As we entered the park in the pre-dawn hour you could make out the faint silhouette of the many monolith structures that dot this ancient Utah landscape. For most of the group, this was the first-time visiting Arches National Park and I was excited to show them some of my favorite places – the first of which would be the La Sal Viewpoint for sunrise.
The first stop of any workshop is always the most challenging, both for the guests and instructors. For students, it’s dark, unfamiliar and you can’t even see which way to point the camera! For workshop leaders, it is important to establish each guests’ individual needs and goals all while helping find a safe place to set up and shoot. And, this morning it was chilly so we were all bundled up in layers making pushing buttons and adjusting tripods a bit more challenging.
We were off to a solid start. The light was coming up. Everyone was getting their bearings and the energy was good. Then that wonderfully familiar smell of rain, carried in the cool morning breeze, began to increase. I was keeping an eye on a large daunting cloud moving in from the Northwest and then, just like that, it began to sprinkle…then rain…THEN POUR! We all scurried to pack up and retreat to the shelter of our vehicles.
Just because we retreated does not mean we were giving up. After a quick review of the weather radar, I switched plans and we headed north into some lessor visiting canyons to photograph some of the best rock art Utah has to offer. We spent 90 minutes scanning the canyon walls for petroglyphs and pictographs to photograph and also just enjoy. There’s something pretty incredible about seeing artwork from people who inhabited the region thousands of years ago.
Looking to the south we could see the storm was passing so we headed back to Arches National Park to pick up where we left off. Mother nature did not disappoint! We rolled into the Courthouse Towers area with fantastic light and nice cloud remnants from the storm. I worked with the group to find attractive foreground elements to anchor strong portrait compositions of Courthouse Tower and the Tower of Babel. These “near/far” wide-angle compositions are always a lot of fun and the group seemed to really enjoy our time in this area.
Once the sun had moved farther to the west we made our way to Park Avenue where we worked on wide-angle, panoramic, and telephoto compression techniques to begin broadening the skillsets needed for what was to come in this workshop.
We returned to Moab for lunch and a break so everyone could charge batteries and reset for the afternoon. After lunch, we again entered the park and made our way to the trailhead for Delicate Arch. The weather again governed our plans, as mother nature always does. The key is being flexible to go with the flow and maximize conditions however you can. As we hiked up to Delicate Arch we kept a close eye on the skies. As we rounded the final corner the giant natural amphitheater that surrounds Delicate Arch came into view. It’s one of those places that, no matter how many times you visit, always take your breath away. To our surprise, there were very few people up there. I counted about a dozen, which was awesome! We gathered together, set up our camera gear, and ate dinner as we waited for the sun to set. We took some phone selfies of each other and had a good time getting to know one another better. Sunset came and we watched the horizon anxiously, but a colorful sunset was not to be. However, the dramatic skies offered up compositions that we would later convert to monochrome to create that classic, timeless, look and feel of Ansel Adams style.

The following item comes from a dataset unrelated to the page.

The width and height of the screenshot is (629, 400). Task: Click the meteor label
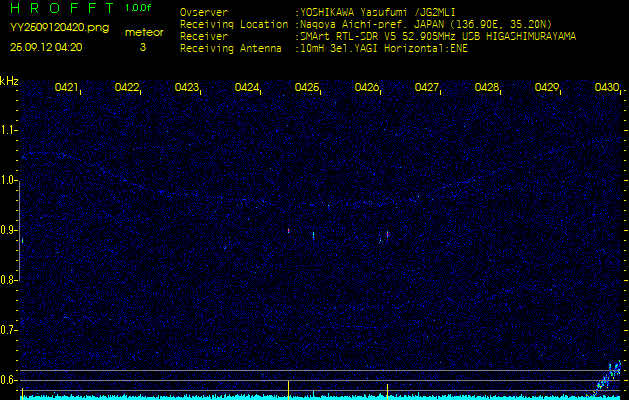tap(143, 32)
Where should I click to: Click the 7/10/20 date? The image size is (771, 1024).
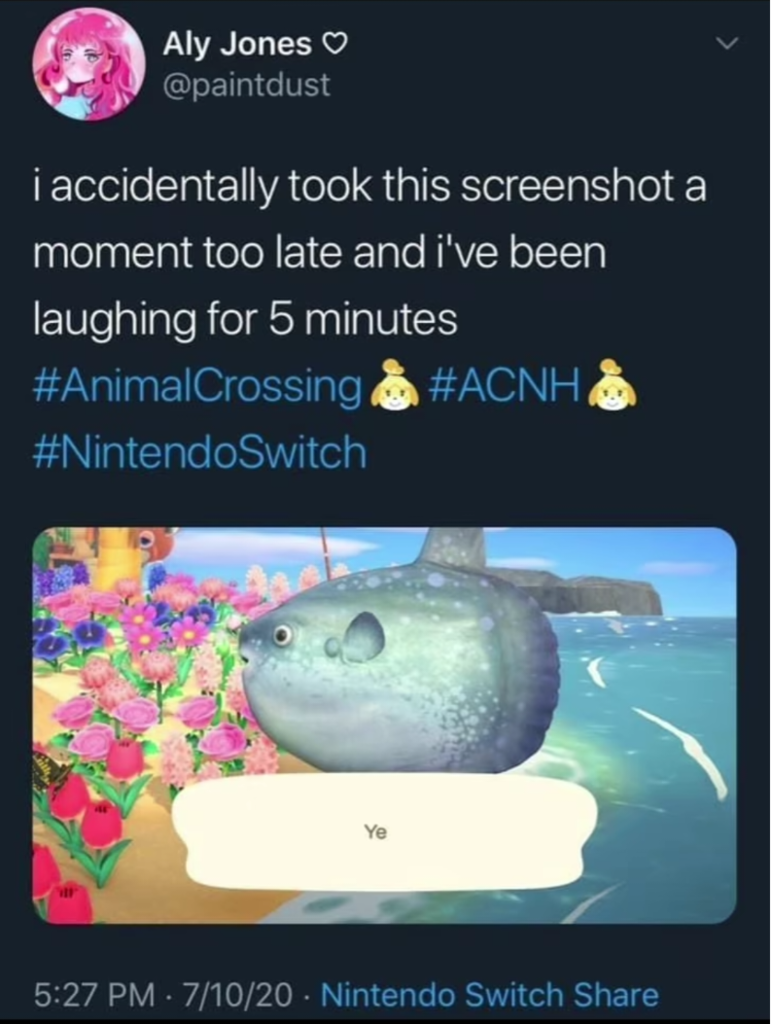[237, 995]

On the second day, we started the morning in the Windows District. This area of Arches National Park has a large concentration of arches, from the North and South ‘Windows’, to Turret Arch, Double Arch, and many other smaller arches early in their formation process. We set up near Turret Arch and captured many great images, again with dramatic skies. We worked with filters to help balance exposures and foreground elements to anchor our compositions.
From Turret Arch we made the short walk over to Double Arch. To my surprise, we had the entire arch to ourselves and the light was great. Double Arch is a sight to see…two gigantic sandstone arch spans with a giant circular bowl below. In the bottom are boulders the size of a small car strewn about, evidence of time and gravity crafting these incredible formations.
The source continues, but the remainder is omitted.